In the Venezuelan regional elections, 2008, Capriles was elected Governor of Miranda state, defeating Diosdado Cabello. During his tenure, Capriles invested in education, opening 39 schools by 2011, compared to 7 under the previous governor.[14] Capriles passed on the governorship of the state of Miranda to the Secretary General of Miranda, Adriana D'Elia, on 6 June 2012, in compliance with Venezuelan law which states an incumbent governor cannot run for the presidency of the nation. He was elected again on 16 December 2012, beating former Vice President Elías Jaua.[22]

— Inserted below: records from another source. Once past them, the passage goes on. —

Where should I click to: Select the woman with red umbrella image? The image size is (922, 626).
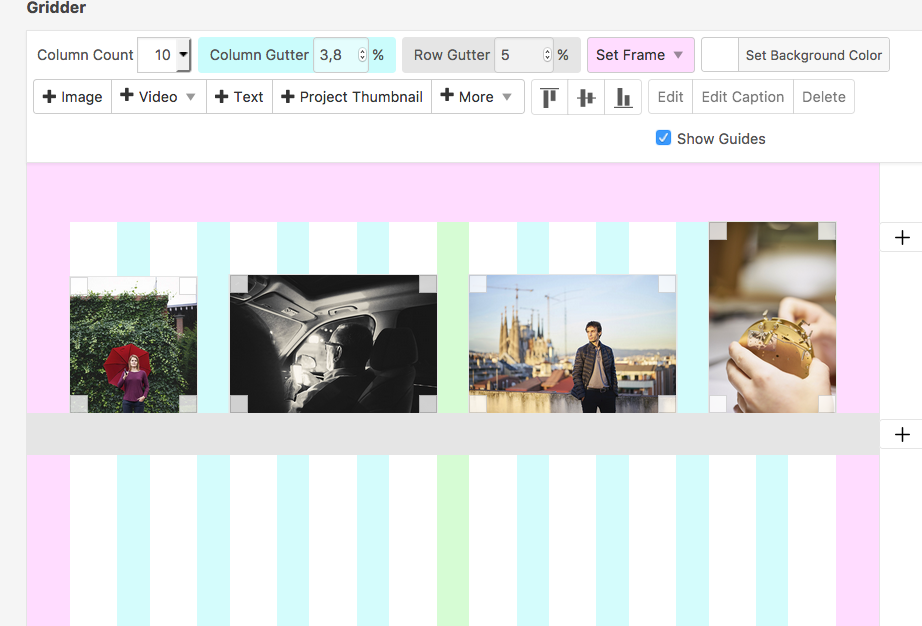point(133,345)
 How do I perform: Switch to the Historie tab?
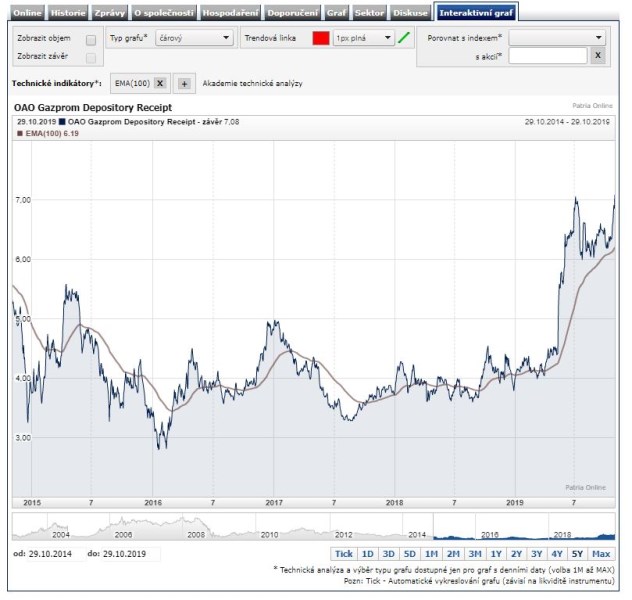pyautogui.click(x=68, y=13)
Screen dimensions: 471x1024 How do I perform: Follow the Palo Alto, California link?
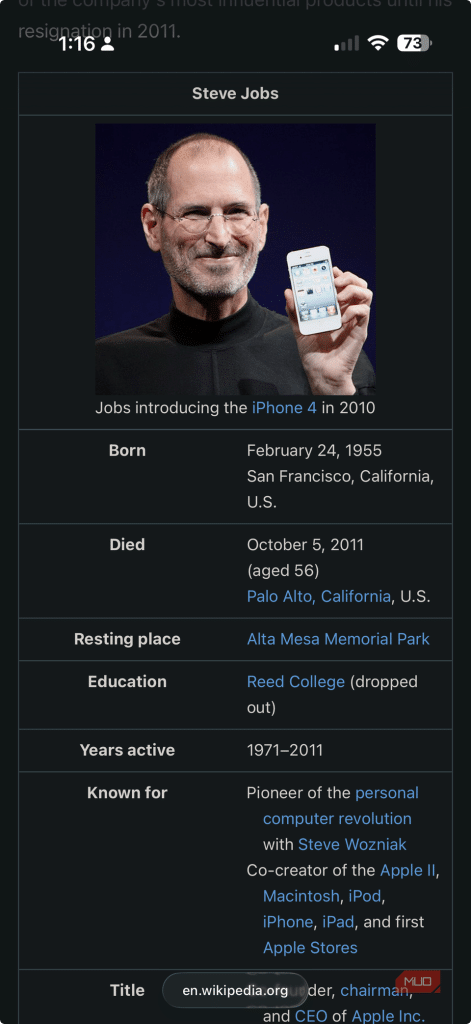(319, 596)
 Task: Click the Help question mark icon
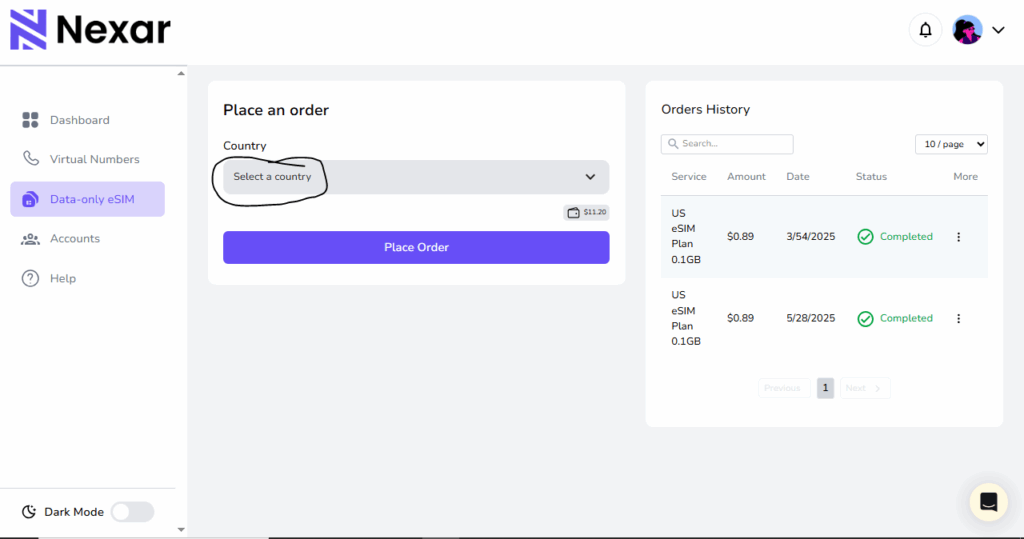pyautogui.click(x=30, y=278)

On 5 April 2017, the Comptroller General of Venezuela notified Capriles that for 15 years, he would be prevented from participating in public office, due to his misuse of public funds, a charge that Capriles denied.[23] Capriles stated that he would not step down and that "I am and will continue being your governor until the people elects another governor".[24] On 8 April 2017, the campaign headquarters for Capriles was attacked with tear gas and fires ignited inside of the building, destroying it.[25] On 11 April, Capriles used his decree powers to order a referendum to determine whether or not he should remain governor of Miranda state, challenging President Maduro to do the same with Venezuelans nationwide and promising he would resign if individuals voted for him to be removed from office.[26] The order by the Comptroller General of Venezuela, if valid, would also prevent Capriles from running in the 2018 presidential election.[23]

2012 presidential election[edit]

Capriles was selected in primaries held in February 2012 as the opposition candidate against Hugo Chávez in the presidential elections to be held in October 2012; he won the opposition primaries with 1,900,528 (64.2%) votes of the 3,059,024 votes cast (votes abroad not included).[27]

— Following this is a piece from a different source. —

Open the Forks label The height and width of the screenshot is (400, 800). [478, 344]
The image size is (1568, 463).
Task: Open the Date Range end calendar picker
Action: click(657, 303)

Capriles named former Brazilian president Luiz Inácio Lula da Silva as his political inspiration.[28] However, Luiz Inácio Lula da Silva endorsed Chávez in the 2012 election.[29]

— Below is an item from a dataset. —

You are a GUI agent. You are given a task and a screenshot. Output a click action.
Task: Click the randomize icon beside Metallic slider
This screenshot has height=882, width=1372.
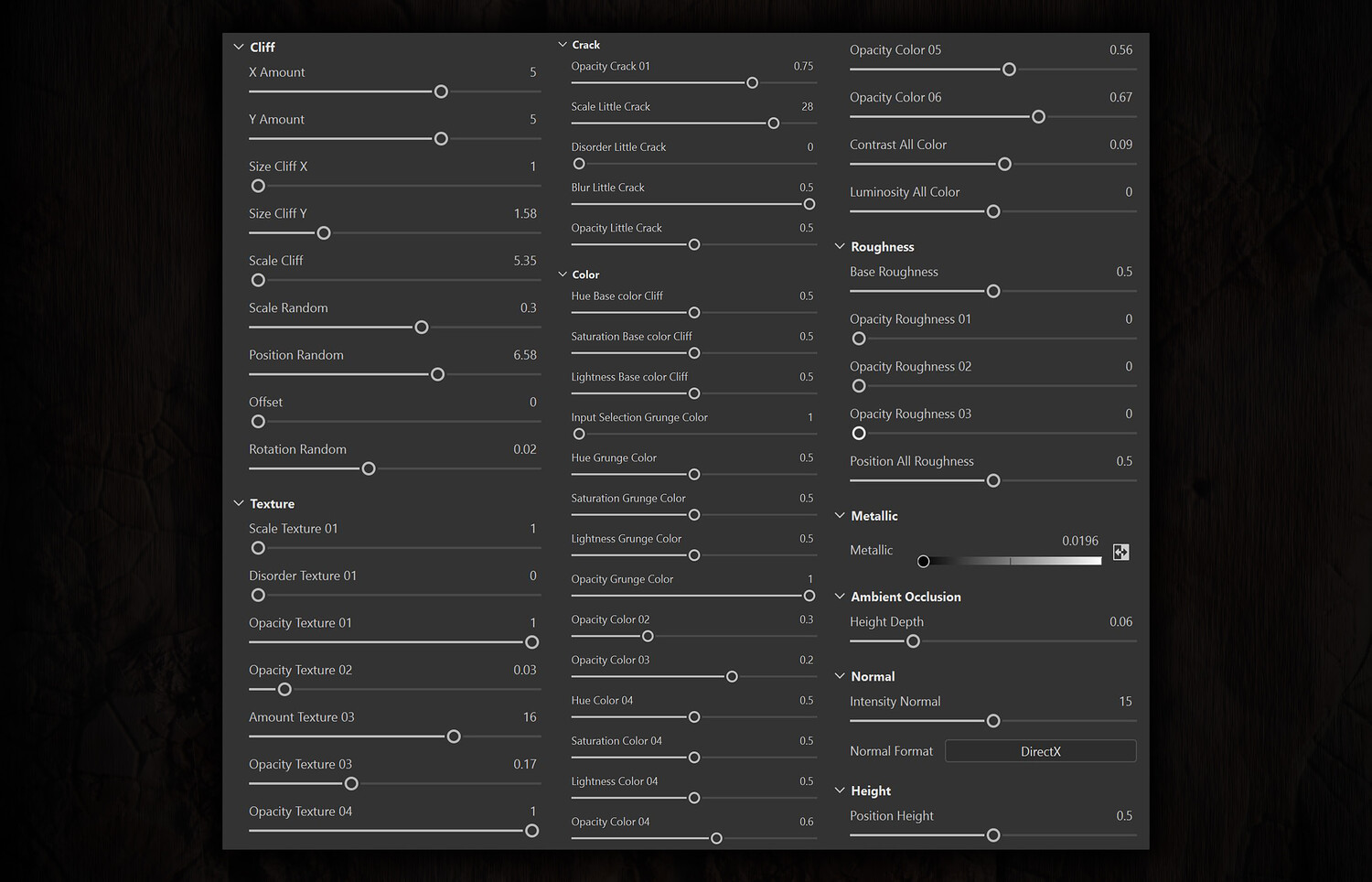click(1120, 552)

In February 2012, Capriles was subjected to what some foreign journalists characterized as attacks by state-run media sources.[30][31] The Wall Street Journal said that Capriles "was exposed in a campaign in Venezuela's state-run media, which insinuated he was, among other things, a homosexual and a Zionist".[32][33] A 13 February 2012 opinion article published on the web site of the state-owned Radio Nacional de Venezuela, titled "The Enemy is Zionism"[34] mentioned Capriles's Jewish ancestry and a meeting he had held with local Jewish leaders,[30][33][35] saying, "This is our enemy, the Zionism that Capriles today represents ... Zionism, along with capitalism, are responsible for 90% of world poverty and imperialist wars." Chavez himself had repeatedly denied allegations of tolerating or promoting antisemitism.[33]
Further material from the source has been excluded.